[PATCH RFC 0/7] buffered block atomic writes
From: John Garry
Date: Mon Apr 22 2024 - 10:43:17 EST
This series introduces a proof-of-concept for buffered block atomic
writes.
There is a requirement for userspace to be able to issue a write which
will not be torn due to HW or some other failure. A solution is presented
in [0] and [1].
Those series mentioned only support atomic writes for direct IO. The
primary target of atomic (or untorn) writes is DBs like InnoDB/MySQL,
which require direct IO support. However, as mentioned in [2], there is
a want to support atomic writes for DBs which use buffered writes, like
Postgres.
The issue raised in [2] was that the API proposed is not suitable for
buffered atomic writes. Specifically, since the API permits a range of
sizes of atomic writes, it is too difficult to track in the pagecache the
geometry of atomic writes which overlap with other atomic writes of
differing sizes and alignment. In addition, tracking and handling
overlapping atomic and non-atomic writes is difficult also.
In this series, buffered atomic writes are supported based upon the
following principles:
- A buffered atomic write requires RWF_ATOMIC flag be set, same as
direct IO. The same other atomic writes rules apply, like power-of-2
size and naturally aligned.
- For an inode, only a single size of buffered write is allowed. So for
statx, atomic_write_unit_min = atomic_write_unit_max always for
buffered atomic writes.
- A single folio maps to an atomic write in the pagecache. Folios match
atomic writes well, as an atomic write must be a power-of-2 in size and
naturally aligned.
- A folio is tagged as "atomic" when atomically written. If any part of an
"atomic" folio is fully or partially overwritten with a non-atomic
write, the folio loses it atomicity. Indeed, issuing a non-atomic write
over an atomic write would typically be seen as a userspace bug.
- If userspace wants to guarantee a buffered atomic write is written to
media atomically after the write syscall returns, it must use RWF_SYNC
or similar (along with RWF_ATOMIC).
This series just supports buffered atomic writes for XFS. I do have some
patches for bdev file operations buffered atomic writes. I did not include
them, as:
a. I don't know of any requirement for this support
b. atomic_write_unit_min and atomic_write_unit_max would be fixed at
PAGE_SIZE there. This is very limiting. However an API like BLKBSZSET
could be added to allow userspace to program the values for
atomic_write_unit_{min, max}.
c. We may want to support atomic_write_unit_{min, max} < PAGE_SIZE, and
this becomes more complicated to support.
d. I would like to see what happens with bs > ps work there.
This series is just an early proof-of-concept, to prove that the API
proposed for block atomic writes can work for buffered IO. I would like to
unblock that direct IO series and have it merged.
Patches are based on [0], [1], and [3] (the bs > ps series). For the bs >
ps series, I had to borrow an earlier filemap change which allows the
folio min and max order be selected.

◆ Excerpted records ◆
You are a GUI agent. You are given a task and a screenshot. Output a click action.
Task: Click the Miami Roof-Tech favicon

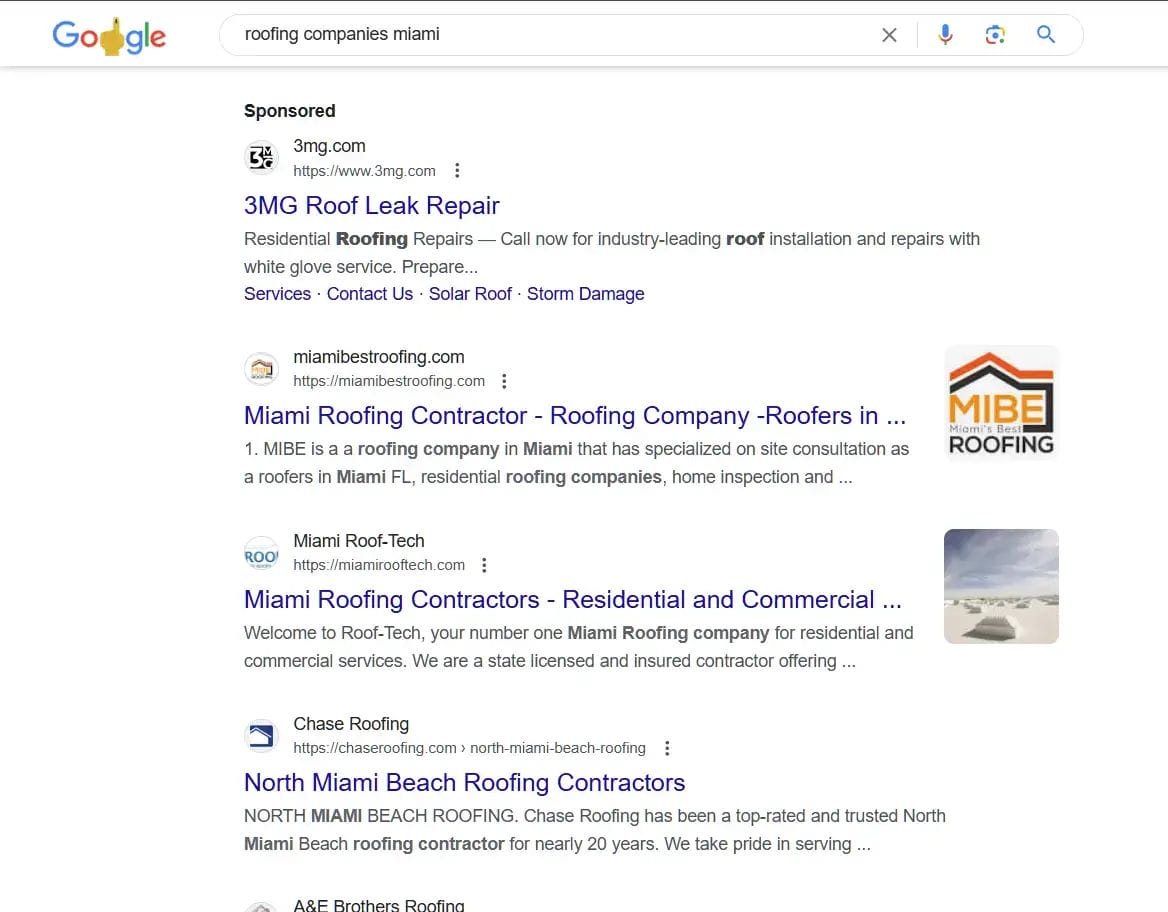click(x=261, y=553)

---

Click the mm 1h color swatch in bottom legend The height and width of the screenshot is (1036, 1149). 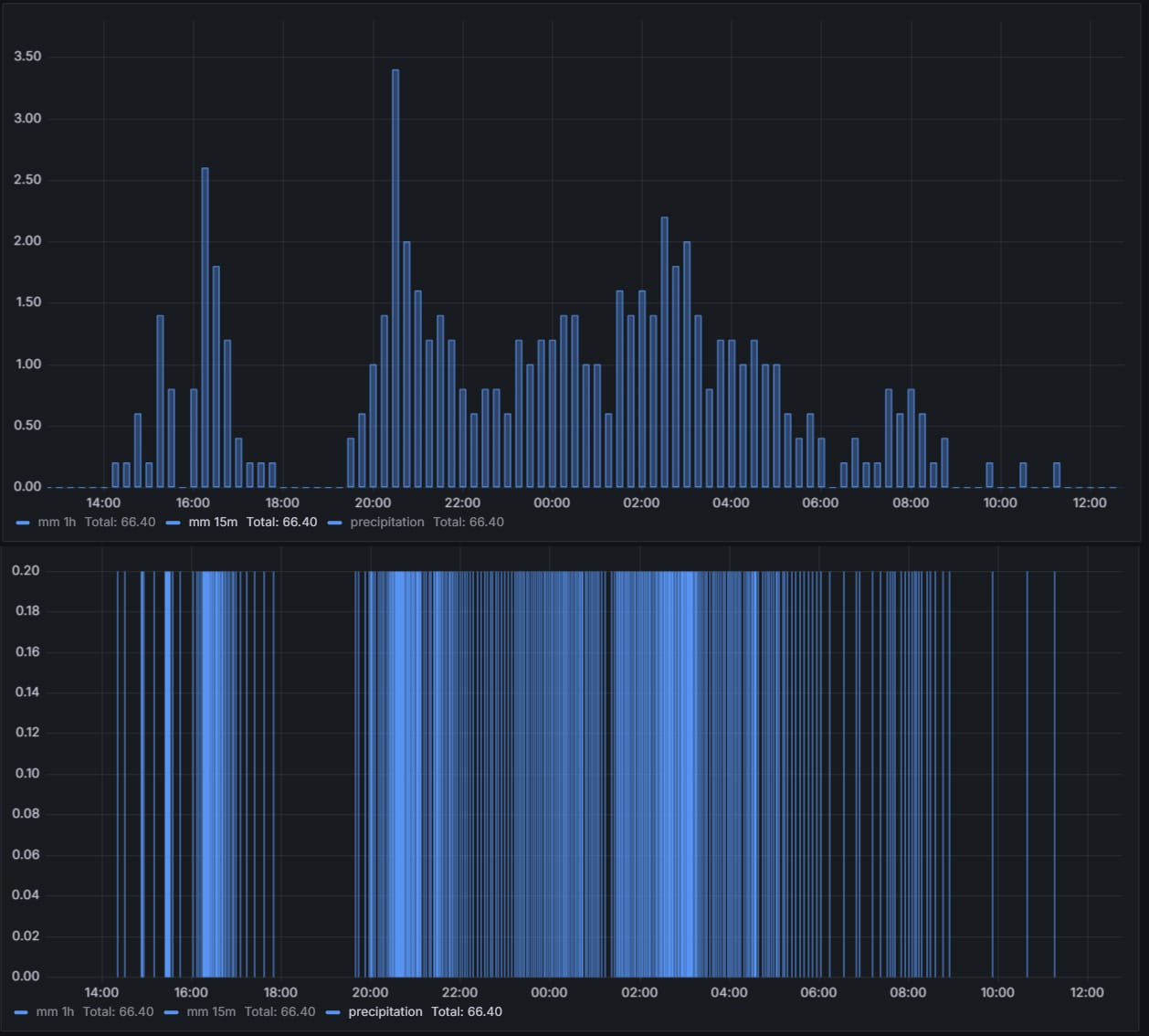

...

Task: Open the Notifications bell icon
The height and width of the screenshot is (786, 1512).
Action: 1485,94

◆ Exercise aim ◆
From the cover letter on buffered block atomic writes, transcribe the passage that begins at the words "Patches are based" and ends after the words "order be selected.".

◆ Task answer ◆
Patches are based on [0], [1], and [3] (the bs > ps series). For the bs >
ps series, I had to borrow an earlier filemap change which allows the
folio min and max order be selected.